Machine Learning at the Limit

March 13, 2015

Professor John Canny presents benchmarks for the BIDMach Scala machine learning library. He and his team achieve a nearly theoretical maximum speed in this library relative to roofline analysis of the available CPU and GPU resources. They have managed to outperform entire machine learning clusters using a single computer. Check out the video below for more detailed comparisons.

This talk was delivered at Alpine Data Lab.
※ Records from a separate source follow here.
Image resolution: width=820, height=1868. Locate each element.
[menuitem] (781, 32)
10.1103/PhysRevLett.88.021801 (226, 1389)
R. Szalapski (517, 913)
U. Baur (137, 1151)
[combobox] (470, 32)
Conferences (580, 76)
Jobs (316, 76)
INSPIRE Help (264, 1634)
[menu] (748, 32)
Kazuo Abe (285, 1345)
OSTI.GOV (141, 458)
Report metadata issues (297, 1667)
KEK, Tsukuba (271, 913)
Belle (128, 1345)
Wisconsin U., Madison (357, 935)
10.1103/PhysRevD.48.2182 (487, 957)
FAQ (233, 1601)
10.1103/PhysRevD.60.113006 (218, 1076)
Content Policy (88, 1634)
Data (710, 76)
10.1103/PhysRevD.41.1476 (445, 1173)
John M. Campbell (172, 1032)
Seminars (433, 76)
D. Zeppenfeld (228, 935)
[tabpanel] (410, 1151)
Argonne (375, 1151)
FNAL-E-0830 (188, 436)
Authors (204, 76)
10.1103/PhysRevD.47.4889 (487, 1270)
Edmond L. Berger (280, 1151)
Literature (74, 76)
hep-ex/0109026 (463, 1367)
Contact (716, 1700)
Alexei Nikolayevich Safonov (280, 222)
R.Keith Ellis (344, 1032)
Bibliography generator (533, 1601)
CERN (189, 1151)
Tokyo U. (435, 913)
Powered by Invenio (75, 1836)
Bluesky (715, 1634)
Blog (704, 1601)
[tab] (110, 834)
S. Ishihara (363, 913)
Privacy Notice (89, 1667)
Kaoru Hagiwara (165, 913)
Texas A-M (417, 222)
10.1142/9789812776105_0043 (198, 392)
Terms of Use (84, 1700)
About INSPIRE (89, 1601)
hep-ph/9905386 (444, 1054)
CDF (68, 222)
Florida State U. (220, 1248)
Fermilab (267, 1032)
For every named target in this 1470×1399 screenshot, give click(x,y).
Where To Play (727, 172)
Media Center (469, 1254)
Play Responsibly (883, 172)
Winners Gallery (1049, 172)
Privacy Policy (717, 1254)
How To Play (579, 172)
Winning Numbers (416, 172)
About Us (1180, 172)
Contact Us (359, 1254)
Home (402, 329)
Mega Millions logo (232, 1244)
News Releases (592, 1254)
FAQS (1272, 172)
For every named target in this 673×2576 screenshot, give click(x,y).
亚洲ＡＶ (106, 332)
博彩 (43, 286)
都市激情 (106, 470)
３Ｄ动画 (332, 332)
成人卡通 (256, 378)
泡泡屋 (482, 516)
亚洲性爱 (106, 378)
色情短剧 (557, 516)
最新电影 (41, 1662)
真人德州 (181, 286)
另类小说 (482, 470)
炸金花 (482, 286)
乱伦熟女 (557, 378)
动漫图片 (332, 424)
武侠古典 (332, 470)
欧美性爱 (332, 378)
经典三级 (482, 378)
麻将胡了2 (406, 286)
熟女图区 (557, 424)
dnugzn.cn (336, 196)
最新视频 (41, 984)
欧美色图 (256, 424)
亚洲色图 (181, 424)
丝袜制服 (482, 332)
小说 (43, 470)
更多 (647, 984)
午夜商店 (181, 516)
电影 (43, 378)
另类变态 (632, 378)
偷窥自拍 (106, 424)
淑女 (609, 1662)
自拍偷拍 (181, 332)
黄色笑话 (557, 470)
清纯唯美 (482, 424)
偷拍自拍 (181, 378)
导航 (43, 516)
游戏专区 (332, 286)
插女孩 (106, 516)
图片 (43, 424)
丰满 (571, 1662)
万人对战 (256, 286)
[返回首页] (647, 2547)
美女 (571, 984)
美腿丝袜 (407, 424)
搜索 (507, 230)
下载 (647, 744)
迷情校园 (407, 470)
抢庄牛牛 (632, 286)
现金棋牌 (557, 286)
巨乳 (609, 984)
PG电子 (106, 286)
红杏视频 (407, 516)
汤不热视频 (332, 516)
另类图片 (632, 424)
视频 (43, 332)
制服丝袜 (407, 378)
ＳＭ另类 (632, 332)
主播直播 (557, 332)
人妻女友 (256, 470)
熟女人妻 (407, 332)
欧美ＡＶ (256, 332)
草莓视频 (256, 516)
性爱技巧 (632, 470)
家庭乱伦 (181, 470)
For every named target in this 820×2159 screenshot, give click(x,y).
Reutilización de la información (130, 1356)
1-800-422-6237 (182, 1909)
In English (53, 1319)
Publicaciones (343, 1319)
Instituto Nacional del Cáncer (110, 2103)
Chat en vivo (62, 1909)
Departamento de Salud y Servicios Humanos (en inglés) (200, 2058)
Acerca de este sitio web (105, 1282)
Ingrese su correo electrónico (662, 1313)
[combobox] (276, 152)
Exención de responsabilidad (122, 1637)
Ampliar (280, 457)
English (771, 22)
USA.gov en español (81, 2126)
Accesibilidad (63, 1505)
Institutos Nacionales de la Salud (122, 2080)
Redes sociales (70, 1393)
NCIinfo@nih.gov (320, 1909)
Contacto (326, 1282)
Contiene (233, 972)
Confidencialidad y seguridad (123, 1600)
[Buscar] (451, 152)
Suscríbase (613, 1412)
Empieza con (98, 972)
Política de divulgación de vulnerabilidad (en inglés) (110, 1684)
  • Discovering the limits of machine learning performance using roofline design from computer architecture
  • Taking fully accelerated single-node algorithms and scaling them up
  • Tweaking a data model for machine learning should be quick and iterative
  • Often prototype machine learning is done in Scikit-Learn or R. It is then translated for production code by a group that often lacks machine learning expertise, which degrades the quality of results.
  • The reasons for developing a new ML toolkit (Bidmach):
    • GPUS now operate efficiently on sparse data
    • minibatch and stochastic gradient descent habe become a workhorse of choice for big data processing
    • easy customization of models
    • quick exploration, and sharing code between prototype and production
  • To design the framework we start with roofline design and articulating the limits of CPUs etc
  • We build the high level operations on top of a GPU-accelerated matrix library
  • Roofline design establishes fundamental performance limits for a computational kernel
  • Comparison of the strengths of CPUs and GPUs
  • Comparing performance of BIDMach vs Vowpal Wabbit vs Scikit-Learn
  • For many tasks a single node running BIDMach outperforms a whole cluster running traditional libraries
  • Measurements of running time for Latent Dirichlet Allocation, random forests, single-class regression, logistic regression, multilabel regression, factor models, SVMs and clustering
  • Rooflining network bandwidth